It is against this background and the possible way of encouraging the use of green architecture in Nigeria that this study explores the various factors hindering its usage and provides possible measures to overcome these challenges.

2.1 Factors hindering the use of green architecture

Despite the numerous advantages of green architecture practice as it is related to sustainable site design, water quality and conservation, energy and environment, indoor air quality as well as material and resource conservation. The practice of green architecture is still faced with various factors that hinder its acceptance and usage. Choi et al. and Issa et al. identifies the various factors hindering the use of green architecture to include capacity barriers, the high initial cost of construction, and lack of proper awareness and enlightenment [21, 22]. Hamidi believes that the lack of green architecture expertise to initiate its concepts and principles from the early stages of building design and planning hinders the utilisation of green architecture [23]. Another factor identified by Issa et al., which hinders the development of green architecture, is the slow recovery of long-term costs [22]. Also, Means identified the various factors which hinder the use of green architecture to include low priority for the sustainability agenda in the education system, lack of urgency surrounding the practice of sustainability; lack of enforcement by the relevant authorities, and lack of government intervention through policies and incentive [24]. Other factors include financial constraints, the belief that sustainable buildings are economically not viable as they add to project costs, the belief that sustainable construction is an academic pursuit and not viable in practice, and most important is the lack of political will. In summary, the various factors hindering the use of green architecture, as identified from various literature, are categorised and discussed below.
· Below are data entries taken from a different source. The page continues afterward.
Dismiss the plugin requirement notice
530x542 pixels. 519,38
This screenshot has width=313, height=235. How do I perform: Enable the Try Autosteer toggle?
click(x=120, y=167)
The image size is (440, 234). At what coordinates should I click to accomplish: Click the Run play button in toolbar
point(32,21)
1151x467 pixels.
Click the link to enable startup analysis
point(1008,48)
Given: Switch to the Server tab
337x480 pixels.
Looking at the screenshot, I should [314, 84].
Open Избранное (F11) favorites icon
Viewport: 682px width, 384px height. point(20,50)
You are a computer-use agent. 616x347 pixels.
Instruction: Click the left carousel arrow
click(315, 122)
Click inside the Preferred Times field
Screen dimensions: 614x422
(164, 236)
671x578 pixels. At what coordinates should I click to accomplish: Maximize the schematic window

2.1.1 Technology/capacity barrier

Various studies by different researchers have identified technology and capacity barriers as one of the main factors that hinder the development of green architecture. In a study conducted by Robichaud and Anantatmula, it identified a lack of knowledge about green architecture practices, lack of training, and education as the main barriers to the implementation of green building practices in developing countries [25]. This is further stressed by Du Plessis, Hakkinen and Belloni, and Opoku and Ahmed as a barrier due to the shortage of expertise in green architecture practices and its sustainability [26, 27, 28]. Rydin et al. argued that not only are professionals supposed to be knowledgeable, but also need to form an integrated team comprising of the developer/owner, project manager, contractor, architect, services engineer, structural engineer, civil engineer, environmental engineer, landscape consultant, cost planner, and building surveyor [29]. This view is further supported by International Labour Office, who believes that the main reason for labour shortages and lack of industry skill in the construction industry is skill requirements change [30]. This is due to the introduction of green building designs, technologies, and practices, so previously satisfactory skill sets are no longer adequate. As a result of this, Opoku and Ahmed recognised the importance of building capacity as being an essential factor in the development of green architecture practices [28]. Therefore, built environment professionals need knowledge and technology that are better adapted to the natural resources to actualise the implementation of the various principles of green architecture. It is also essential for built environment professionals to adequately understand green architecture practice to be able to ensure that their decisions and actions regarding construction reduce the burden on building users and the environment.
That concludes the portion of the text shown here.